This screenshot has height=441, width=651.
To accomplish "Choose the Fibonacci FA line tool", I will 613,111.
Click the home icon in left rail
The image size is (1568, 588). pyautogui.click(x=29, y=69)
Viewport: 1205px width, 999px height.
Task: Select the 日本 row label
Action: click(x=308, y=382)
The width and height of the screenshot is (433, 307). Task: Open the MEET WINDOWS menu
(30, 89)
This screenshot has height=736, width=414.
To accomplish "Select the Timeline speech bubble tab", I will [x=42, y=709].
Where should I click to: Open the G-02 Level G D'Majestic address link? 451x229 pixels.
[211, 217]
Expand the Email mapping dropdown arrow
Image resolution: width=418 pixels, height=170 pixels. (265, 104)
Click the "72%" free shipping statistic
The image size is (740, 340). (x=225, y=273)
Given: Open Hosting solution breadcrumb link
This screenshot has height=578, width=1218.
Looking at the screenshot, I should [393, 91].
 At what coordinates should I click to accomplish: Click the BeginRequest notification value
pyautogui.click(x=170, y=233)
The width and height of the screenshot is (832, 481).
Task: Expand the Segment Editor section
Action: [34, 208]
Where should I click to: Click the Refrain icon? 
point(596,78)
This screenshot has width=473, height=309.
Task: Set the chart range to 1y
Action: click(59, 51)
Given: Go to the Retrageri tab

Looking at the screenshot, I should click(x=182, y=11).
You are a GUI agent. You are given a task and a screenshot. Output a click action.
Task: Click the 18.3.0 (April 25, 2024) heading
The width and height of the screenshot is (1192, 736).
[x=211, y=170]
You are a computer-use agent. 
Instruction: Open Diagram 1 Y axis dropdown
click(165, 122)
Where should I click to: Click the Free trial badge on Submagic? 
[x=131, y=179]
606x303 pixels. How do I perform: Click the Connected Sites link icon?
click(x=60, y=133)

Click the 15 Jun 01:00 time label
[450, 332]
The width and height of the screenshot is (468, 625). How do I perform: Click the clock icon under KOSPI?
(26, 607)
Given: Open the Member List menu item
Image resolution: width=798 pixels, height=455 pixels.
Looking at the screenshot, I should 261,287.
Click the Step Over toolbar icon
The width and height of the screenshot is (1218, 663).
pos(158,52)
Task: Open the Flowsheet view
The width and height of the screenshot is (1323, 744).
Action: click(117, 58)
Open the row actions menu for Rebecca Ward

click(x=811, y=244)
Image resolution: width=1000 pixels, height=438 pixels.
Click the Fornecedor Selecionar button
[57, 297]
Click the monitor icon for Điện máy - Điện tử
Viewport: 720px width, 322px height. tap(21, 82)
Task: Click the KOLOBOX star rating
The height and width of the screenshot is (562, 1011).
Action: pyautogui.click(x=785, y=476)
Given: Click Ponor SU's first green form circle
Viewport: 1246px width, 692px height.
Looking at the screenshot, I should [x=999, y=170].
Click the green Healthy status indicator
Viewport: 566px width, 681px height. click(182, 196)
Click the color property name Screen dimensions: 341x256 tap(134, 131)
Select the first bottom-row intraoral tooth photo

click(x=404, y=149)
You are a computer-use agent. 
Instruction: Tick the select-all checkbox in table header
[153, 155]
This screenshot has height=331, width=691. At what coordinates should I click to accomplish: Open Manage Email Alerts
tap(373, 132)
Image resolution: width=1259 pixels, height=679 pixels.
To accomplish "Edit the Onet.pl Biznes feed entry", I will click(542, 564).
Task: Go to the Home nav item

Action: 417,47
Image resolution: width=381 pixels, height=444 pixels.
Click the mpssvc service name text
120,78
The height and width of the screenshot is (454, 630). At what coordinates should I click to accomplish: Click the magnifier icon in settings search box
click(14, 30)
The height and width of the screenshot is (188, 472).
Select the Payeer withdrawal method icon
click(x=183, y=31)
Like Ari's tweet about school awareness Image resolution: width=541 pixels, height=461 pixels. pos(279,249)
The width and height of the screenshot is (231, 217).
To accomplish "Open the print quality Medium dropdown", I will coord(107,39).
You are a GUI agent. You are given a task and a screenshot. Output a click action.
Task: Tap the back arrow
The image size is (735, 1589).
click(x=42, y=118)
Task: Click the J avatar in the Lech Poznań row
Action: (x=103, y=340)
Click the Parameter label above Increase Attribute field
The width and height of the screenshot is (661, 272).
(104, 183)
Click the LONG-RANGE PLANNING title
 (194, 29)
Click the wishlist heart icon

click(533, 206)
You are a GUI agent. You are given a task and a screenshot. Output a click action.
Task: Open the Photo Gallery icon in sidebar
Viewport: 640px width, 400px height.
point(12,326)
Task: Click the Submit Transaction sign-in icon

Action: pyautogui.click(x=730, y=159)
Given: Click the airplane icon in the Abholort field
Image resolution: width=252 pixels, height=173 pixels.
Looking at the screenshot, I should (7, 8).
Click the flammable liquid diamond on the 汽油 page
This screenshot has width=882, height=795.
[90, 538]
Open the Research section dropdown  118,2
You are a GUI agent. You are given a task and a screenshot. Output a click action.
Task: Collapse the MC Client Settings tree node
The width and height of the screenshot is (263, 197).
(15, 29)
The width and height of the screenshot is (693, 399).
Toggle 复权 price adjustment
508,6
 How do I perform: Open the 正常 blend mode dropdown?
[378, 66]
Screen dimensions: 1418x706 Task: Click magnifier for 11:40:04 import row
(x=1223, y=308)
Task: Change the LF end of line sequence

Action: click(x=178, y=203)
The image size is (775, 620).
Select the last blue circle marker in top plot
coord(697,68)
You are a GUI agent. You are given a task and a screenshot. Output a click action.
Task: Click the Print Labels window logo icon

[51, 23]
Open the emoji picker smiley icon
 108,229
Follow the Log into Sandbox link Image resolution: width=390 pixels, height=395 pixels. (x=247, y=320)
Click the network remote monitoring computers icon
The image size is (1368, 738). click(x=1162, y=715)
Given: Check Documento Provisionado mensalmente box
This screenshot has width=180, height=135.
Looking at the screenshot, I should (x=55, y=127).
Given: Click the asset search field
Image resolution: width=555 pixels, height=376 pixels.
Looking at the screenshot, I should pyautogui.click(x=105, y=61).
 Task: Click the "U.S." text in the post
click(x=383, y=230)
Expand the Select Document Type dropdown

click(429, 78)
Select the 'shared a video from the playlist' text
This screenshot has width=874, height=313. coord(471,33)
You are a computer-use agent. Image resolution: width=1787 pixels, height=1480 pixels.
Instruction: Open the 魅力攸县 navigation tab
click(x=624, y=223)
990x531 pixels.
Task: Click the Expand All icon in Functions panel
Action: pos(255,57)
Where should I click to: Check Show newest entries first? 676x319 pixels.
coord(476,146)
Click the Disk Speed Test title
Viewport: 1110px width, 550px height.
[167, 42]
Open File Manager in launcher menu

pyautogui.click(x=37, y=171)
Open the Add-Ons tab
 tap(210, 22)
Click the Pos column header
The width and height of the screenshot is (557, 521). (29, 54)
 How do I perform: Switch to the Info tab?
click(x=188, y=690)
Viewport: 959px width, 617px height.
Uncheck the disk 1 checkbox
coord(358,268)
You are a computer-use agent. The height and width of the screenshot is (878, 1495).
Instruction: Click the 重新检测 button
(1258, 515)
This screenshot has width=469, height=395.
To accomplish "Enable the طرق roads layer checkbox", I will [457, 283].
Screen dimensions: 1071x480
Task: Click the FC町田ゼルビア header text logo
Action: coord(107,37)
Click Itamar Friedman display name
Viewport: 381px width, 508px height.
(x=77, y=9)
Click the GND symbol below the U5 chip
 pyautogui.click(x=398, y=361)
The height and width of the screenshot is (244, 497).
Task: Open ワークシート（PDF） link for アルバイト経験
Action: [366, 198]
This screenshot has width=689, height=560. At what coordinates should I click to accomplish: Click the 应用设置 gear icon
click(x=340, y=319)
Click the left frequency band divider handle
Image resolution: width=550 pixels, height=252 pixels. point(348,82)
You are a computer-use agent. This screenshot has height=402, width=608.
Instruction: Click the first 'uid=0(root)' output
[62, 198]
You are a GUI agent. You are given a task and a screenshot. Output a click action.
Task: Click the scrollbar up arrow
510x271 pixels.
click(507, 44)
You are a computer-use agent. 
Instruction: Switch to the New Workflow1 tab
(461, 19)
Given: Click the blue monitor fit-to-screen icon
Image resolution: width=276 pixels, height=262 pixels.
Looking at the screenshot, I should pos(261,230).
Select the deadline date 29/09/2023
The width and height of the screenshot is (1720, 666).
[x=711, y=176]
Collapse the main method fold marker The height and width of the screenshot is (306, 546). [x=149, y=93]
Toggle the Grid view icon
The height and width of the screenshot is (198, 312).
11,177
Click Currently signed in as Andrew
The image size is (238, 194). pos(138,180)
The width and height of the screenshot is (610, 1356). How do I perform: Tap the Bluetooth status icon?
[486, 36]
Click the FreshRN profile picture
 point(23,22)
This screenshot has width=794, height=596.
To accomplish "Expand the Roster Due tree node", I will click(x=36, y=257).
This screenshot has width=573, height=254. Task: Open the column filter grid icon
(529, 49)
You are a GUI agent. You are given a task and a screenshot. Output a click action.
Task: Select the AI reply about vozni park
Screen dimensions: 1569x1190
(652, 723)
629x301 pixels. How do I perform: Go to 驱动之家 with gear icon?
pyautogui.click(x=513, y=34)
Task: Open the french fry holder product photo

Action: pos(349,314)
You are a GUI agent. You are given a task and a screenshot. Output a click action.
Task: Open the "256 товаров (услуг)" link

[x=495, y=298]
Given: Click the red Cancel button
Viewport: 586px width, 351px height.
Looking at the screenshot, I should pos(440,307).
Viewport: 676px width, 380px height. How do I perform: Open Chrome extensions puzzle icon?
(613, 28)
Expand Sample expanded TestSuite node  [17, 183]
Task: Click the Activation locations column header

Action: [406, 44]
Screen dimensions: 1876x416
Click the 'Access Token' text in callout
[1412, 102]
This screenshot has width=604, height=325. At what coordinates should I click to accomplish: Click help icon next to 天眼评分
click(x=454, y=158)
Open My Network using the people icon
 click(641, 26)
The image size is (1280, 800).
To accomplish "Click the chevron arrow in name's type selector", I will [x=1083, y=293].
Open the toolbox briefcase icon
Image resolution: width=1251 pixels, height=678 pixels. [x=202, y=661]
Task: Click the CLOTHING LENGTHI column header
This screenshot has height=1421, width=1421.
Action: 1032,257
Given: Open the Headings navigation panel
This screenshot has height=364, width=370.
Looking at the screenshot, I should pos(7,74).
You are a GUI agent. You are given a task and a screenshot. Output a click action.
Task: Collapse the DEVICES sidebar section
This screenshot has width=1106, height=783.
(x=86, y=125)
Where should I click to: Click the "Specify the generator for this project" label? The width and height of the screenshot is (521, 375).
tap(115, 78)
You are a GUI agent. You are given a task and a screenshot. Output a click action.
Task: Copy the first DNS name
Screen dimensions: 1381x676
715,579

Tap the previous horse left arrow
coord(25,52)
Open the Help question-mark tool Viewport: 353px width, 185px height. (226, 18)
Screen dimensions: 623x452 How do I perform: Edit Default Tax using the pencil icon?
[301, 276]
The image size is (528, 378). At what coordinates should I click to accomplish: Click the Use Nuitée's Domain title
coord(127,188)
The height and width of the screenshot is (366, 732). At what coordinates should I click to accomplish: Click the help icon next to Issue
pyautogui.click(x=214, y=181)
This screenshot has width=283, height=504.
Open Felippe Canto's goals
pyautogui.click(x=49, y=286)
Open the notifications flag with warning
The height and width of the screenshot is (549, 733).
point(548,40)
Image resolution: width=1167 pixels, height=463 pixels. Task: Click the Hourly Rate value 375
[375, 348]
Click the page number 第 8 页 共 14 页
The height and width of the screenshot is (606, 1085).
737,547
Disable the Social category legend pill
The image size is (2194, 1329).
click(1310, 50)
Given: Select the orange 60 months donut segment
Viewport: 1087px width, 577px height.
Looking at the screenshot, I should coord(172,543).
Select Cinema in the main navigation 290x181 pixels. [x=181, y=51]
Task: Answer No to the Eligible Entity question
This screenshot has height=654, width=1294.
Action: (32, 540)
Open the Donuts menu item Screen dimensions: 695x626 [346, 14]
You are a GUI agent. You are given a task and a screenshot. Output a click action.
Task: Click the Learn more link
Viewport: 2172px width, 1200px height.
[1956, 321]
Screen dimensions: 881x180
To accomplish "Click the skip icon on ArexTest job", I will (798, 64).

----------

Task brief ->
Take exactly the lines from the one containing "This screenshot has height=1421, width=1421." through the one containing "Task: Copy the first DNS name" in the data above, and output them with nothing added.

Answer section ->
This screenshot has height=1421, width=1421.
Action: 1032,257
Given: Open the Headings navigation panel
This screenshot has height=364, width=370.
Looking at the screenshot, I should pos(7,74).
You are a GUI agent. You are given a task and a screenshot. Output a click action.
Task: Collapse the DEVICES sidebar section
This screenshot has width=1106, height=783.
(x=86, y=125)
Where should I click to: Click the "Specify the generator for this project" label? The width and height of the screenshot is (521, 375).
tap(115, 78)
You are a GUI agent. You are given a task and a screenshot. Output a click action.
Task: Copy the first DNS name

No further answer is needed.